_THE TASK_
Extract each line of the material below that contains the string "height".

--------------------------------

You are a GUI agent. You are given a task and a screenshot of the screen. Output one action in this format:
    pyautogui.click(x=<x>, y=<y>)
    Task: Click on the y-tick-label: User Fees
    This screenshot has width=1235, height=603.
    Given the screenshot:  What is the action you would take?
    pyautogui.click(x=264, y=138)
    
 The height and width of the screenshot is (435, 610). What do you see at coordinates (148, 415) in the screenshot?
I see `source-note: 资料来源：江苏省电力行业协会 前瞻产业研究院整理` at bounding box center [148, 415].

--------------------------------

_SOLUTION FOR THIS TASK_
    This screenshot has width=1235, height=603.
 The height and width of the screenshot is (435, 610). What do you see at coordinates (148, 415) in the screenshot?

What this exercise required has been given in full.